Psychedelics – medicine for mental peace or medium for mystic experiences?
In the 1950s when Humphrey Osmond proposed LSD to address the problem of alcoholism and its mental health concerns surrounding addiction, not many doctors were keen to follow his advice. It was, after all, one of the first times a psychedelic was used for treating mental health conditions. But things have changed considerably today.
It’s true that Osmond’s belief that LSD could scare patients into desisting addictive behaviors was not completely accurate. But, as research shows, it did turn out to be something far more profound for patients.
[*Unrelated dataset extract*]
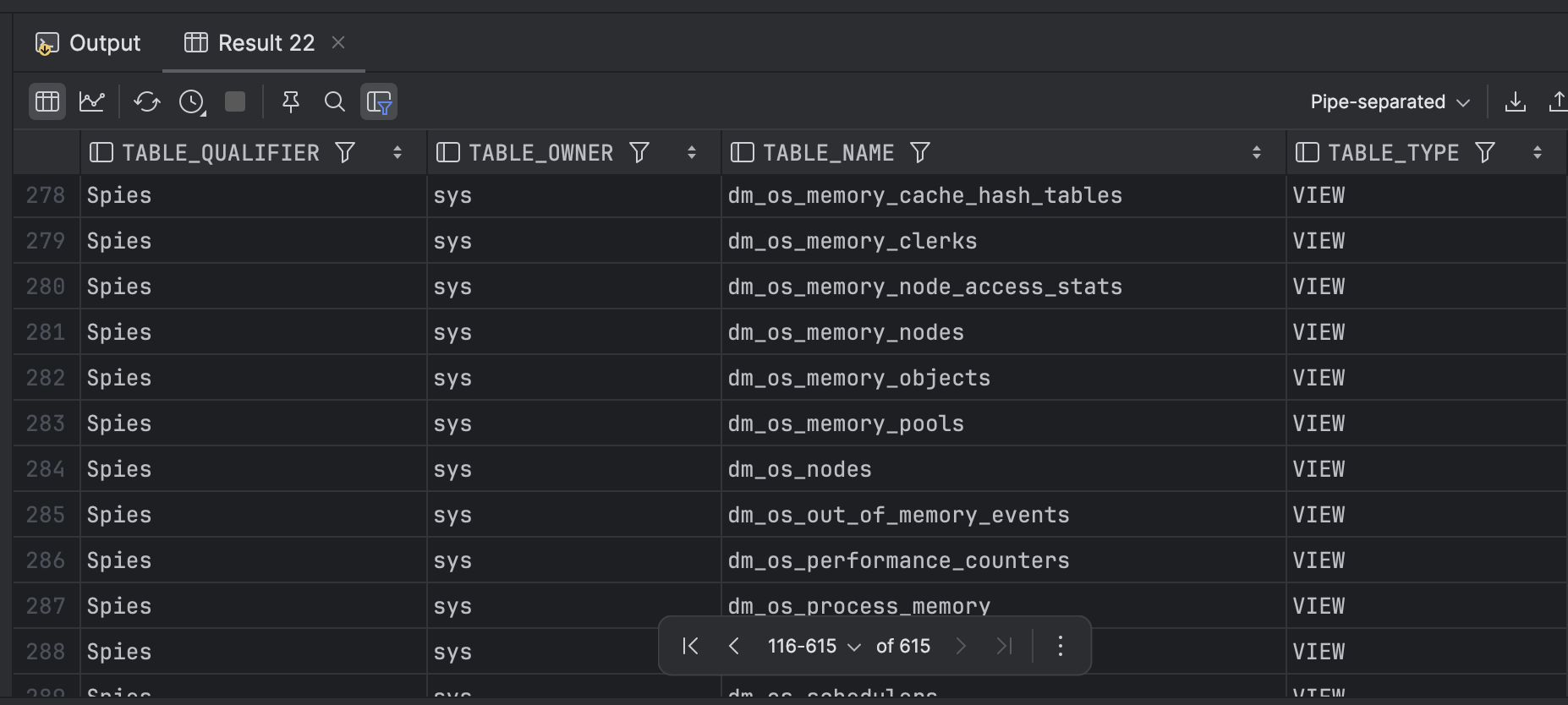This screenshot has width=1568, height=705.
Task: Switch to table grid view
Action: pyautogui.click(x=47, y=102)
Many studies, including one published in the Journal of Psychopharmacology, showed how participants consuming psilocybin experienced mystical and spiritual-type experiences during the study. These studies show that consuming psychedelics can lead to a transformative experience, which leads to intense epiphanies and a sense of awakening. For example, a 2021 study titled, “Psychedelics alter metaphysical beliefs” discussed how effective psychedelics were in generating fresh ways of looking at metaphysical and religious beliefs in a large number of participants.
Another study published in the International Journal of Drug Policy showed how the brains of people on psychedelic trips revert to storytelling as a tool to extract understandable narratives from the hallucinogenic experiences they have. Even if the trips they have were bad, many people using LSD and psilocybin reported how the psychedelics allowed them to confront and acknowledge their repressed emotions, memories, and trauma. During the study, many patients reported feeling grateful for the bad trip, because of the insights they received from it.
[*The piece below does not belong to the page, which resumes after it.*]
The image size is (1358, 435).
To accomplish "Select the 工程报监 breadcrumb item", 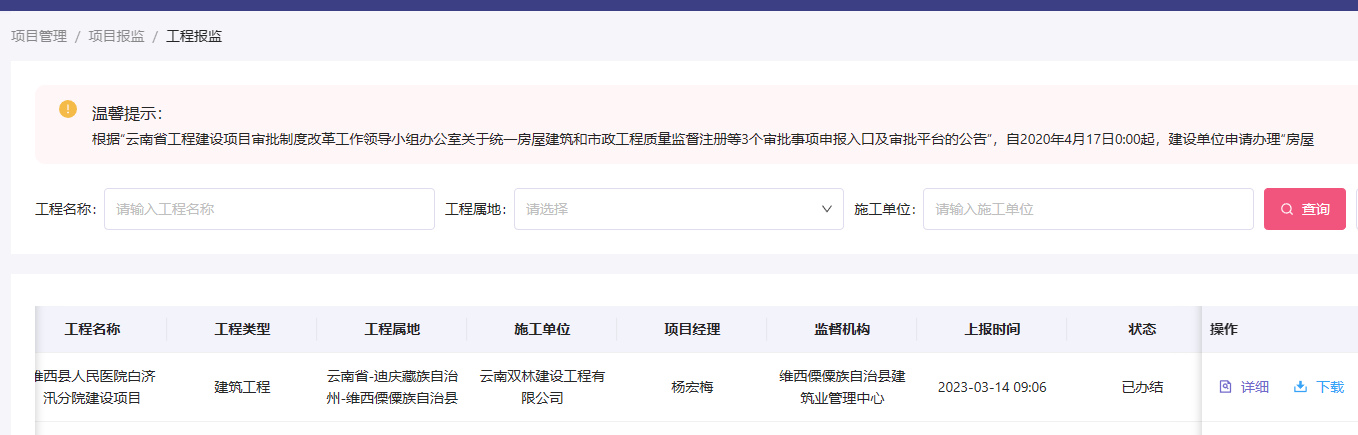I will click(194, 36).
Another study, “Making “bad trips” good: How users of psychedelics narratively transform challenging trips into valuable experiences”, seconds these findings. According to this paper, storytelling becomes a form of coping mechanism that enables people to come to terms with what they experienced or are undergoing now, and find ways to express their feelings.
It is this finding – which is echoed in other studies of a similar nature – that has led many researchers around the world to study how therapeutic psychedelics can be used during therapy sessions to help patients gain better insights and experience psychological breakthroughs.
What’s happening in the brain?
While it isn’t perfectly clear how psychedelics are helping people experience these epiphanies, scientists believe it might have something to do with how these drugs affect brain activity.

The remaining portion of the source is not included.